* Given exercise 1
Reproduce the records line for line, from the line with "Click the user" up to and including the line with "Click the favorites".

* Text segment
You’ll first need to liberally season the inside of the bird with salt and pepper. I like to hold the chicken by one leg with one hand and season with the other (be sure not to stick a chicken-y hand into your seasonings!). Next, squeeze the lemon into the body cavity and stuff the bird with the squeezed lemon half, garlic, half the onion, and a small bunch of thyme. This stuffing really gives the chicken a ton of flavor. With chicken, you generally only get the opportunity to season the skin, which is a small fraction of what you eat. This is where the flavorless chicken stereotype comes from. By stuffing the chicken, all of the meat gets perfumed by the lovely flavors of roasted garlic, thyme, and lemon. I promise you, this chicken is anything but flavorless.

After you have finished stuffing, you’ll want to tie the legs together either with the kitchen twine they give you with a whole chicken or with your own kitchen twine. Kitchen twine can be bought at most grocery stores.

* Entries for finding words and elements
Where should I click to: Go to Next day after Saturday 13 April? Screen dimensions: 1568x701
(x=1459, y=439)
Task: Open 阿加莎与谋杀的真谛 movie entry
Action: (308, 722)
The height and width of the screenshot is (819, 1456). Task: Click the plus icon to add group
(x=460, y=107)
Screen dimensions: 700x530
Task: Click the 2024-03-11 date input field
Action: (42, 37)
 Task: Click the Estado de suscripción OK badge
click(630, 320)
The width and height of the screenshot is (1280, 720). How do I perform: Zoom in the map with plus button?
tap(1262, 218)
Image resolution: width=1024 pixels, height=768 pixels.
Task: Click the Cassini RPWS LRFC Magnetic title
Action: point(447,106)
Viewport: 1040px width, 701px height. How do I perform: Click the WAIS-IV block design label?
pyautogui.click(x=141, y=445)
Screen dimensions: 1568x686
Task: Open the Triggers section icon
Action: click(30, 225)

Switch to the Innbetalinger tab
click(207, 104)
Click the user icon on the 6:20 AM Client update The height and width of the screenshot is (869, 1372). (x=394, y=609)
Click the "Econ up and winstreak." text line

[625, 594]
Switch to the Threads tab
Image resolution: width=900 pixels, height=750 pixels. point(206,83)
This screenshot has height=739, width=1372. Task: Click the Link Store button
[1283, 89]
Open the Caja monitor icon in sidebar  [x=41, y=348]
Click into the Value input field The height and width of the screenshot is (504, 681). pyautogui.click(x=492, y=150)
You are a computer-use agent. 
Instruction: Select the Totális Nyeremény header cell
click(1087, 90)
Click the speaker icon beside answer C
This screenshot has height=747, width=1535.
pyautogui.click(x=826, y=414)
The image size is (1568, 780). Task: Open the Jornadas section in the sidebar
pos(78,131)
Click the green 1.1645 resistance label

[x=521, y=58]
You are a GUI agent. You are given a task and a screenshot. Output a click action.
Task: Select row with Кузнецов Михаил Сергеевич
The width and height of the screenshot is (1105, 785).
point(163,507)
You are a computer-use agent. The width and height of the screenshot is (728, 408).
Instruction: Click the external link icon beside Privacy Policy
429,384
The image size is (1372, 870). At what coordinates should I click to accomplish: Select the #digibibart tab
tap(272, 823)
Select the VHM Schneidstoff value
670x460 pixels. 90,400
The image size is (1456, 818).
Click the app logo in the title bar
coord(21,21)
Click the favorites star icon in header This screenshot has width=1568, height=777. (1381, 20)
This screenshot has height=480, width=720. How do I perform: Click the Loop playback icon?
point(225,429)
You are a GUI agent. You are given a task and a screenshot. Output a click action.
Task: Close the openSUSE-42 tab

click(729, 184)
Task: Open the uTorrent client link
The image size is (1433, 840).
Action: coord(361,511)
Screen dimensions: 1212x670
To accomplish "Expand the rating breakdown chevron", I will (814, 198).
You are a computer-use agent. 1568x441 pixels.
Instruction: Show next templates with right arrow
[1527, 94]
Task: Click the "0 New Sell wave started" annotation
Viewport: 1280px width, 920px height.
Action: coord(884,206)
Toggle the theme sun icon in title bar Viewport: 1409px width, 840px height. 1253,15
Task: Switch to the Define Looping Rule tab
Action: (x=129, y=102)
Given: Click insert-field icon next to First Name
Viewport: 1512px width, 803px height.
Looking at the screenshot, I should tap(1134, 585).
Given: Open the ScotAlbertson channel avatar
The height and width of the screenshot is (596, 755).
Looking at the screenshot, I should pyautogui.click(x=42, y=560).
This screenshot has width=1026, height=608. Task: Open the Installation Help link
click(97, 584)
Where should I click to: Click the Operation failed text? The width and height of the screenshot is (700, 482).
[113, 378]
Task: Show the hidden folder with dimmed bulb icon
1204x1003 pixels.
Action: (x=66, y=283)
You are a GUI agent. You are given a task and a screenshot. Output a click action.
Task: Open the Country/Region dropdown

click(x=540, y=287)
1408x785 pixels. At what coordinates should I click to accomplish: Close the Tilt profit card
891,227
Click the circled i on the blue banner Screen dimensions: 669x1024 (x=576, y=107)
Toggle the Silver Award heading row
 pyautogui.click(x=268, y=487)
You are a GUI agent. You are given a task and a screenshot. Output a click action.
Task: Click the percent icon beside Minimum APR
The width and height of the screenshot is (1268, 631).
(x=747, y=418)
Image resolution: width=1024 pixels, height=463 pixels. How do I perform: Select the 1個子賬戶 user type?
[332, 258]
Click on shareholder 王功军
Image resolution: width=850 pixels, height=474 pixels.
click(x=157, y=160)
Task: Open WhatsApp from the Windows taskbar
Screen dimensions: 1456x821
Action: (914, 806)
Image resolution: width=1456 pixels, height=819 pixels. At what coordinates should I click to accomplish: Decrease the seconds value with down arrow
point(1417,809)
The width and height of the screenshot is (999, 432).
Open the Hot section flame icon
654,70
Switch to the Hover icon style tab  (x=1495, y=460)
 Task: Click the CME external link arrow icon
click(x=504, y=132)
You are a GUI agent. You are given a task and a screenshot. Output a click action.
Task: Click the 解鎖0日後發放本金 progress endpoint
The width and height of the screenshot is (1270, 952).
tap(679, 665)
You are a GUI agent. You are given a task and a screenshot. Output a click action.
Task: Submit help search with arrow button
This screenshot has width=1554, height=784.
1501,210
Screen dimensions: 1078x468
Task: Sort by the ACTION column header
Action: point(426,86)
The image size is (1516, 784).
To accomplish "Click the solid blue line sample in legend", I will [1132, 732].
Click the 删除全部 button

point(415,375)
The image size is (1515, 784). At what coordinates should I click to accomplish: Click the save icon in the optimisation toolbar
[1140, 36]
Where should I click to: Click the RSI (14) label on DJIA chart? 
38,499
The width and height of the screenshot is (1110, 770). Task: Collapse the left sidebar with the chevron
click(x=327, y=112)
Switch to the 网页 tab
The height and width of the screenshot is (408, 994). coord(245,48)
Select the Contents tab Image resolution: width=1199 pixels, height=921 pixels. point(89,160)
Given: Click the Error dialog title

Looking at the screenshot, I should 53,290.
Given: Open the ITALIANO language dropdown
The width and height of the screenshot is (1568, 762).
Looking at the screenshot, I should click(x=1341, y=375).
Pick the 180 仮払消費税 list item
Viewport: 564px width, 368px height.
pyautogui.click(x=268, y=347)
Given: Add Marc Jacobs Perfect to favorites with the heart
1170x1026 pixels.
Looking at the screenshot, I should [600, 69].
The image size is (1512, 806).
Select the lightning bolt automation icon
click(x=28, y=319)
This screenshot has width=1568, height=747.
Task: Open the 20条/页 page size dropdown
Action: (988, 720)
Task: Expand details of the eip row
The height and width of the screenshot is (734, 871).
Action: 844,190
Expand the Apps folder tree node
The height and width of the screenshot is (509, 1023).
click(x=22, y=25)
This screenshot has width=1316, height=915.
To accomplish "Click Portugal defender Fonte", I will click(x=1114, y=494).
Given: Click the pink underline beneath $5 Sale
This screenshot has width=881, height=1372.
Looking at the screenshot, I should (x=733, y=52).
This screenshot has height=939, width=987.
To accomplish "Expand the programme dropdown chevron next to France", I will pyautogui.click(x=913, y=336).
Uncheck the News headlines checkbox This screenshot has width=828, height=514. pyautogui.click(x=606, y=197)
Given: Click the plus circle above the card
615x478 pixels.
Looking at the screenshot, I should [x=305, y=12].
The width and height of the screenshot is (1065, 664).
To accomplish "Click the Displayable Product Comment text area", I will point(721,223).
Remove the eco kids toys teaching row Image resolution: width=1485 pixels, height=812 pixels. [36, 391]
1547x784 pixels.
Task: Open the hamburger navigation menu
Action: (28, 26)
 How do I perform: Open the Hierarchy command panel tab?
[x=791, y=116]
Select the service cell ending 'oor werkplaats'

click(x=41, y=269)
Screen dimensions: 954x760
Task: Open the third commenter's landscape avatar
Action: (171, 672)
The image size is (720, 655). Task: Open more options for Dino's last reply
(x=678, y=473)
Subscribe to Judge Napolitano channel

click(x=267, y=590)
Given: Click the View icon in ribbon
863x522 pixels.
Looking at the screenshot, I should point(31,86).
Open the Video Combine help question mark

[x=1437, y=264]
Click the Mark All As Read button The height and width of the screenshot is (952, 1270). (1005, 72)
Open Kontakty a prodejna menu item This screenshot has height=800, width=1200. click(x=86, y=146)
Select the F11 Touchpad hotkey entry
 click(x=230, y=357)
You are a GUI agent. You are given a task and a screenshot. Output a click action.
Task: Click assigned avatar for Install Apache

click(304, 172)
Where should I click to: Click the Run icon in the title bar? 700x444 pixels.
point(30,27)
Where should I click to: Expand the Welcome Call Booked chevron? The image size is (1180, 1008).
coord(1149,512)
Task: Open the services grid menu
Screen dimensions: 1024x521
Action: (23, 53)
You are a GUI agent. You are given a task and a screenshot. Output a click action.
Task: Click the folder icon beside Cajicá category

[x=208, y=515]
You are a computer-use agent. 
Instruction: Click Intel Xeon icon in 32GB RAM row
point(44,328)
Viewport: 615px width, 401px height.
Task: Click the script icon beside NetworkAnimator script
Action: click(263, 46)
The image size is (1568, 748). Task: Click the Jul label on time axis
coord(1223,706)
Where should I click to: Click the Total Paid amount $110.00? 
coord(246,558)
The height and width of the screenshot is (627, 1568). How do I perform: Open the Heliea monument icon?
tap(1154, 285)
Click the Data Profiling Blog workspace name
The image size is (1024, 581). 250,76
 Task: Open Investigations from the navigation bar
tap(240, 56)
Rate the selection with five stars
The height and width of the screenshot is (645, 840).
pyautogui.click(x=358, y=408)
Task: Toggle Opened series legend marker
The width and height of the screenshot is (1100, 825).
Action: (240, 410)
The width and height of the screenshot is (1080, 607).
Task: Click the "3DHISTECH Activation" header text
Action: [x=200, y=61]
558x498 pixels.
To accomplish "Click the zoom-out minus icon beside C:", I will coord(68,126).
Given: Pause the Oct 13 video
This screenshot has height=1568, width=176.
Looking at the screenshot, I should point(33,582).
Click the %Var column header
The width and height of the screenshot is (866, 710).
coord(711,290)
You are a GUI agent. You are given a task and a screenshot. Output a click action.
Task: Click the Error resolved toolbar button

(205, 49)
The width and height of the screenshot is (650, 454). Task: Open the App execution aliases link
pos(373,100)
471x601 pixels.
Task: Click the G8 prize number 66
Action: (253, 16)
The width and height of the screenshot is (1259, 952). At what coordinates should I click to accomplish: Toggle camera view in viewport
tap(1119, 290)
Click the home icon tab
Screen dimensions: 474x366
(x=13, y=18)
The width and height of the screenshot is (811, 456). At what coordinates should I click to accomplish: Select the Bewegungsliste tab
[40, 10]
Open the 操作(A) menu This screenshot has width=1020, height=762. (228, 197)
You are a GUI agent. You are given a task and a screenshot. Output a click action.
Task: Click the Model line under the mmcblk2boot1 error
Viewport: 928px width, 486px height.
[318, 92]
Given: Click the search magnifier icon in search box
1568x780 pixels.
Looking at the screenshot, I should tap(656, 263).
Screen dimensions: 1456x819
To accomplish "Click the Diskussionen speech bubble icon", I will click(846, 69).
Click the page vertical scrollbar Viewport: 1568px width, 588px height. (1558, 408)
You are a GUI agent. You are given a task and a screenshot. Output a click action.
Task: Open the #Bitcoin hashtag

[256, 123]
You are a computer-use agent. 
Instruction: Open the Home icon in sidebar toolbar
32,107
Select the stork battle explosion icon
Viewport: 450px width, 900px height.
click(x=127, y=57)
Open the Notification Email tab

* Given exercise 2
In the roast chicken text, name every item that goes into the bird as stuffing.

* Result 1
Click the user icon on the 6:20 AM Client update The height and width of the screenshot is (869, 1372). (x=394, y=609)
Click the "Econ up and winstreak." text line

[625, 594]
Switch to the Threads tab
Image resolution: width=900 pixels, height=750 pixels. point(206,83)
This screenshot has height=739, width=1372. Task: Click the Link Store button
[1283, 89]
Open the Caja monitor icon in sidebar  [x=41, y=348]
Click into the Value input field The height and width of the screenshot is (504, 681). pyautogui.click(x=492, y=150)
You are a computer-use agent. 
Instruction: Select the Totális Nyeremény header cell
click(1087, 90)
Click the speaker icon beside answer C
This screenshot has height=747, width=1535.
pyautogui.click(x=826, y=414)
The image size is (1568, 780). Task: Open the Jornadas section in the sidebar
pos(78,131)
Click the green 1.1645 resistance label

[x=521, y=58]
You are a GUI agent. You are given a task and a screenshot. Output a click action.
Task: Select row with Кузнецов Михаил Сергеевич
The width and height of the screenshot is (1105, 785).
point(163,507)
You are a computer-use agent. The width and height of the screenshot is (728, 408).
Instruction: Click the external link icon beside Privacy Policy
429,384
The image size is (1372, 870). At what coordinates should I click to accomplish: Select the #digibibart tab
tap(272, 823)
Select the VHM Schneidstoff value
670x460 pixels. 90,400
The image size is (1456, 818).
Click the app logo in the title bar
coord(21,21)
Click the favorites star icon in header This screenshot has width=1568, height=777. (1381, 20)

* Result 2
- The squeezed lemon half
- Garlic
- Half the onion
- A small bunch of thyme